University educated pups are putting their best paws forward to help Australian veterans to help them wake from wartime nightmares.
Soldiers and ex-soldiers in Australia are dying at their own hands as a result of post-traumatic stress disorder. Dogs are being trained to help the nation’s heroes in a project carried out by La Trobe University in Melbourne and the Centre for Service and Therapy Dogs Australia.
The centre is training 20 service dogs to help veterans lead a normal life. La Trobe University is conducting the research for the project, which is funded by the Department of Veteran Affairs., while the centre is raising and training the dogs.
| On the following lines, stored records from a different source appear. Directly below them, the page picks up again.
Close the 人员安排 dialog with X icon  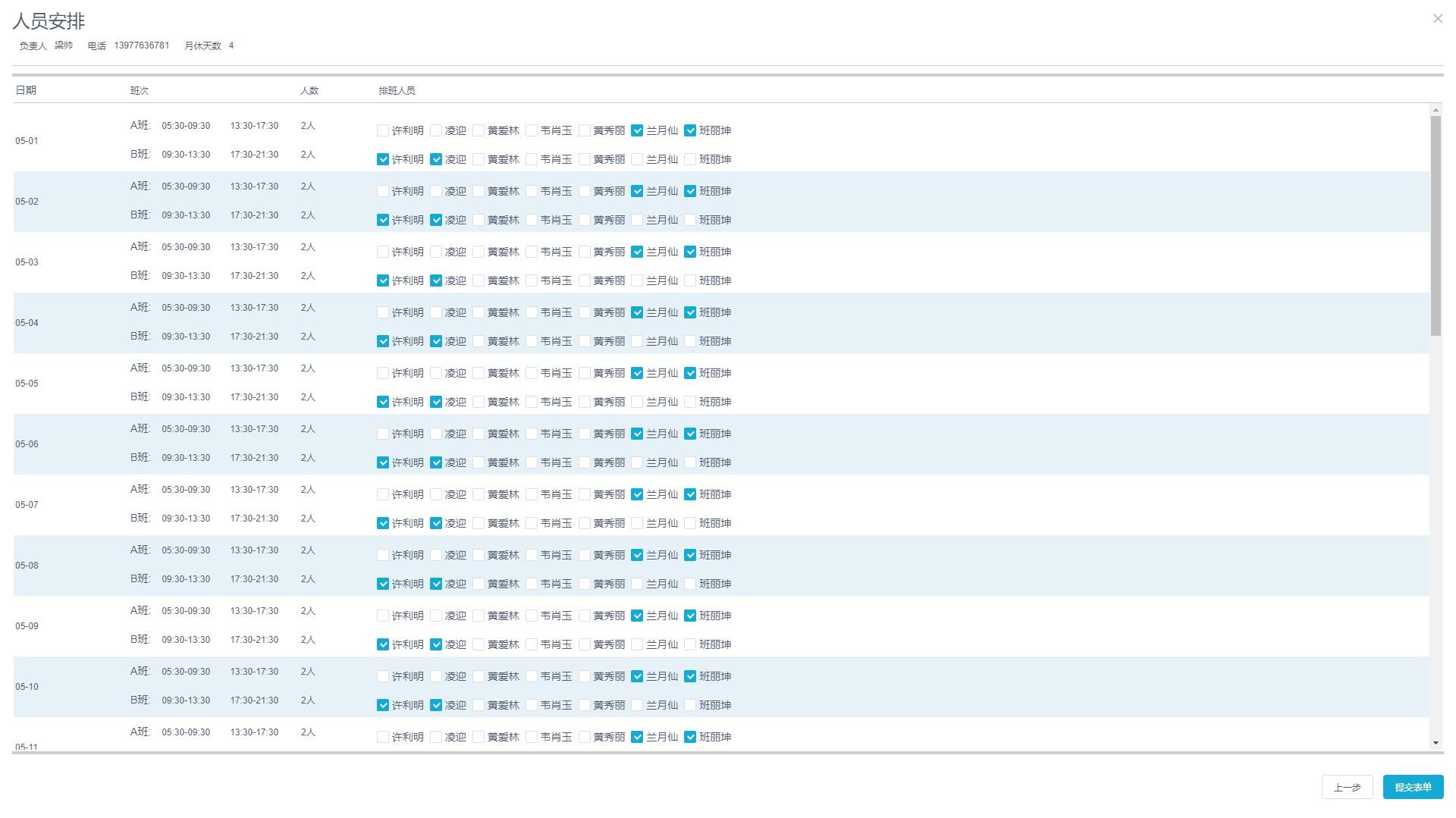pyautogui.click(x=1437, y=19)
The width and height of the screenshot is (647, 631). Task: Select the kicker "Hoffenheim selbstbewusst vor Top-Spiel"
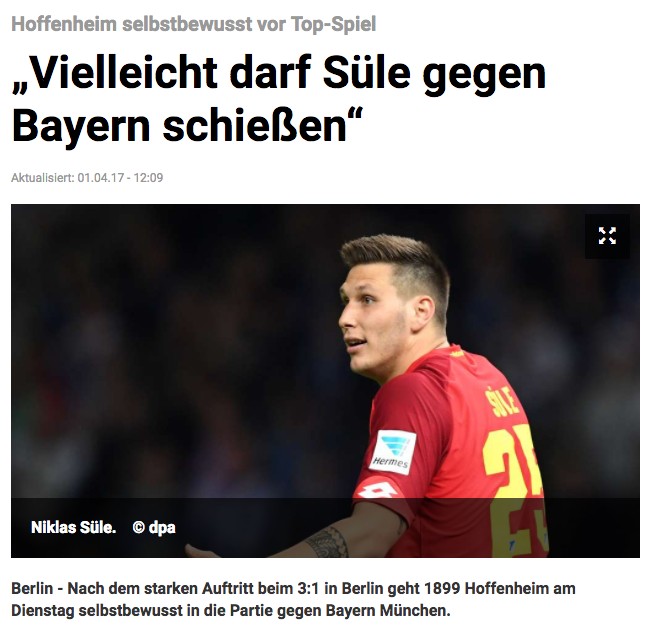point(194,24)
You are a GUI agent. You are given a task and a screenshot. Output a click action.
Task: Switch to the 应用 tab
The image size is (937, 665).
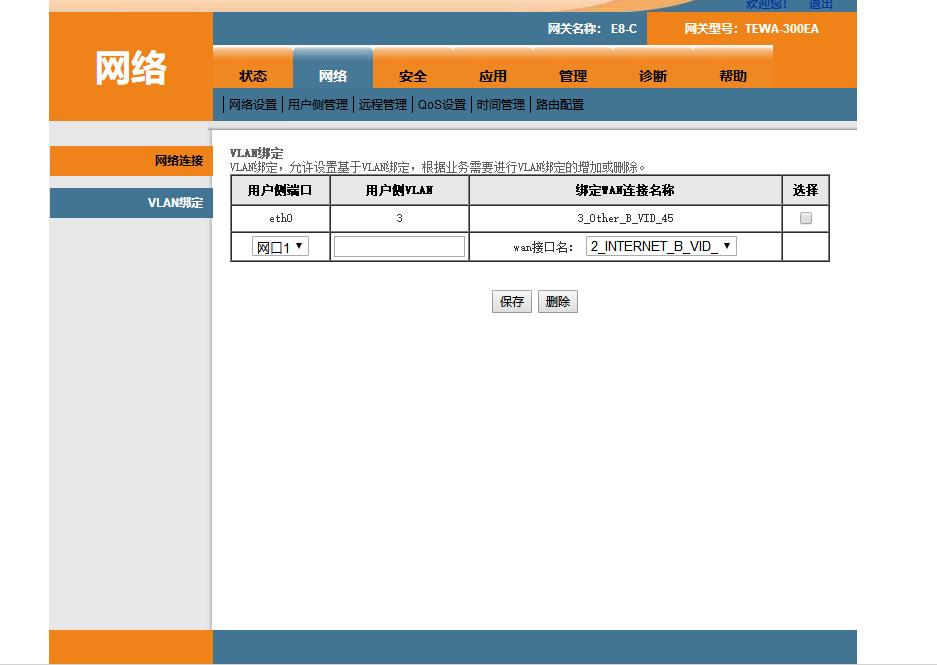[493, 74]
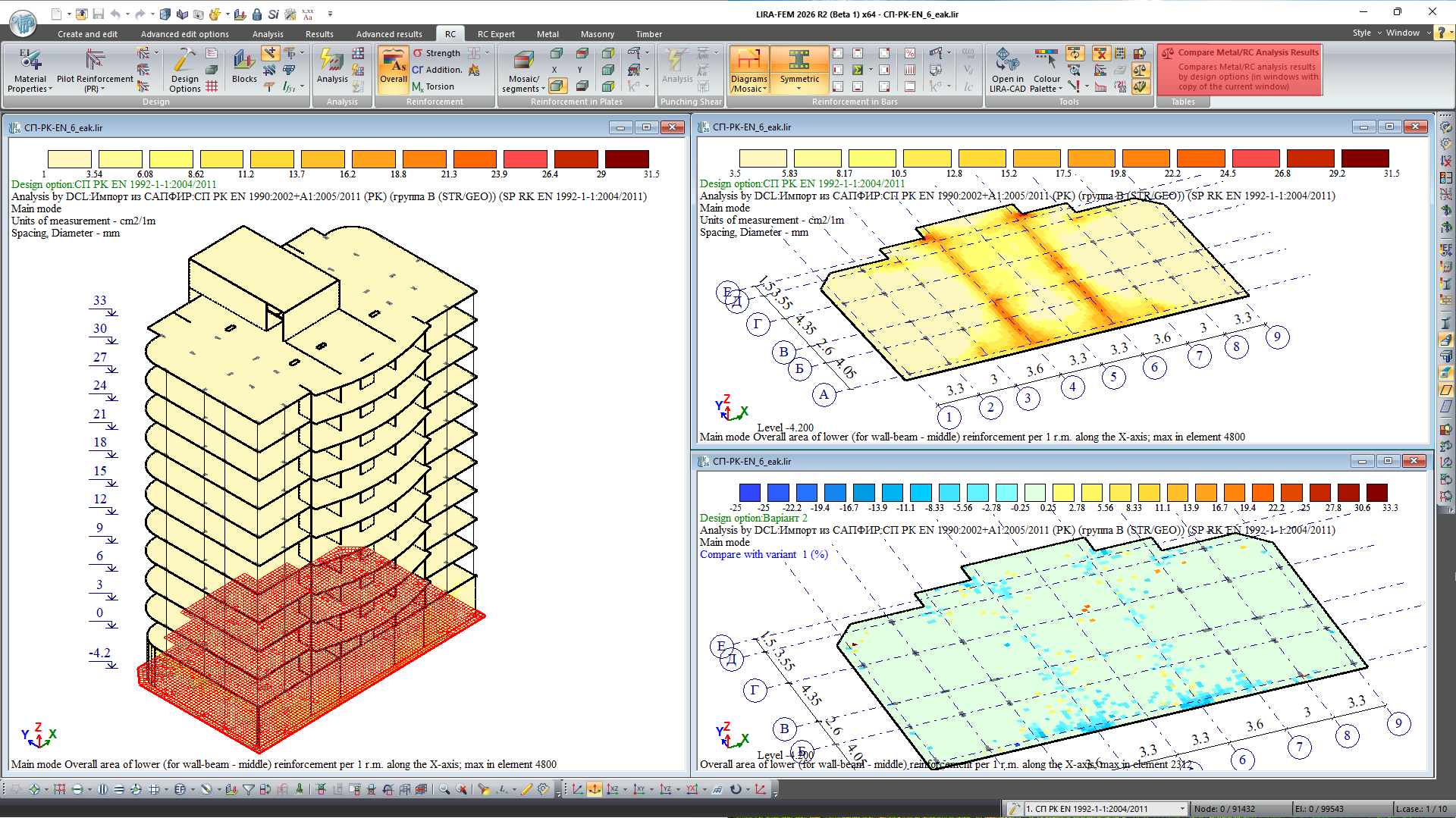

Most veterans suffering from PTSD feel uncomfortable in large crowds so they tend not to leave the comfort of their houses. They often feel anxious and are at risk of having panic attacks in crowds. The dogs are trained to match the personality of the veteran and are able to identify when someone is having a panic attack. If they are having a nightmare, the dog is trained to wake them up.
“The dog is going to be trained specifically for that person. So if someone is out and having a panic attack, they can pick up on those signs and physically calm them down. If the dog knows that the person is uncomfortable in a certain situation, they’ll lead them away,” says Claire Fitz-Patrick.
Dr Tiffany Howell, the lead research fellow on the project, said: “What we are aiming for is to empower the veterans and improve their quality of life and to do the things they would like to do. For example, maybe somebody would like to be able to go to the shopping center … but they don’t feel like they can do that.”
The puppies are raised in households of staff and students from La Trobe.
During the first year of their lives, they learn basic social skills. Dr Howell said the dogs were taught to to be a “good canine citizen” during this phase. After they turned a year old, they were matched to a veteran and trained according to their needs.